I’ve had all kinds of jeans. I’ve had Levi’s, MicMacs, Wranglers, Lees, and right now, Lucky Brand Jeans that I bought at the Burlington Mall in Massachusetts in December. I’ve also had dozens and dozens of no-name jeans or brands that not many people know. The coolest brand when I was a kid and my grandmother had a clothes store of her own, was called James. I can still say that “Ok, I’ll just wear the jameses”.

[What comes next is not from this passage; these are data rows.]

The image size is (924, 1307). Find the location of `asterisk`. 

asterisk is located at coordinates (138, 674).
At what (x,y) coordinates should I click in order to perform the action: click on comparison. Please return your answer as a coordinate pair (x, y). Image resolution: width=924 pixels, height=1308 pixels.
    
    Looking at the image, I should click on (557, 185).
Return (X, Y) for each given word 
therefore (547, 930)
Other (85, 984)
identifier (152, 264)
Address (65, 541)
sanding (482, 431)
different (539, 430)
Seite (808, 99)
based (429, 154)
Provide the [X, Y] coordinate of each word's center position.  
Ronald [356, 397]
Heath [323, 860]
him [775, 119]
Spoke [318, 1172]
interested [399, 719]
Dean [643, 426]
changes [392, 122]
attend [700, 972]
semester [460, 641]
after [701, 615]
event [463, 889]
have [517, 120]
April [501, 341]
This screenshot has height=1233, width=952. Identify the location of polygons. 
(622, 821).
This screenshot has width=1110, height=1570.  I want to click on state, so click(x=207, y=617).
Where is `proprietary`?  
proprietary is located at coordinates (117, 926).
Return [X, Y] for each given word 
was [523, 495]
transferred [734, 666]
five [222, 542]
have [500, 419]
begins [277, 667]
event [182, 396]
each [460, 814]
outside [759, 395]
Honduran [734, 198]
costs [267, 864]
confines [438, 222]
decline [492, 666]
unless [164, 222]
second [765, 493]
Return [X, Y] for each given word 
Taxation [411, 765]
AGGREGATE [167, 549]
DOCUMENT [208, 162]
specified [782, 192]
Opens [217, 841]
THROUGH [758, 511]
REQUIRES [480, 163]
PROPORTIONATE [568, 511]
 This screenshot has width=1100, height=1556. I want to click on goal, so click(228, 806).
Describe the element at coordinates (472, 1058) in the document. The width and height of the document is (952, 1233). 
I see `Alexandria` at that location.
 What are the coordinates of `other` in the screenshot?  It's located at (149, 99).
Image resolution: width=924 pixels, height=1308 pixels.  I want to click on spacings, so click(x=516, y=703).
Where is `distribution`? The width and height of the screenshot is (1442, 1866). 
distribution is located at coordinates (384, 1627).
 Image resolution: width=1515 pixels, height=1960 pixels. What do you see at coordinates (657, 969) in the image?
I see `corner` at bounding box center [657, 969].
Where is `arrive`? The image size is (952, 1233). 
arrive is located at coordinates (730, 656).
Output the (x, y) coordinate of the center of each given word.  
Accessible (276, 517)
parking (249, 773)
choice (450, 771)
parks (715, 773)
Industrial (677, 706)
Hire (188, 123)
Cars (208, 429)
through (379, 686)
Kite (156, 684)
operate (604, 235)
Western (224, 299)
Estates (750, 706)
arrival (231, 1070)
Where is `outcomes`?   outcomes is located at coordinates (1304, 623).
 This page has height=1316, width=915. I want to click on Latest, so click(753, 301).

My all-time favorite pair is currently stored away in a box in my home office, for the apparent reason that I can’t – for the moment – fit in them. But as Marty McFly says in the beginning of Back to the Future, looking at a fine black pickup truck: “Someday, Jennifer, someday”. They’re pale blue Levi’s that my grandmother basically re-made with a big, red, “R” patch over the right knee, and another arrow-shaped red patch on the right thigh, and thousands of supporting stiches all over them.

Like so:

RRRR!

Jeans have come a long way, and basically, everybody wears jeans everywhere, at least in Sweden. Last night, we were at a school information event, and the principal took the stage wearing dark blue jeans, and a sports jacket. Didn’t seem weird, or unserious. (His fake smile, though, is another story).

Everybody in the audience – including myself and my wife – was wearing jeans.

No item of clothing is more American than the blue jeans invented in 1873 by Jacob Davis and Levi Strauss. These two visionary immigrants, turned denim, thread and a little metal into the most popular clothing product in the world. Waist overalls, was the traditional name for work pants, which is what these first jeans were called. The word jeans became more popular around 1960 when the baby-boom generation adopted the term for its favorite type of pants, blue jeans.

I guess jeans have just made a round trip to being the working man’s – and woman’s – pants.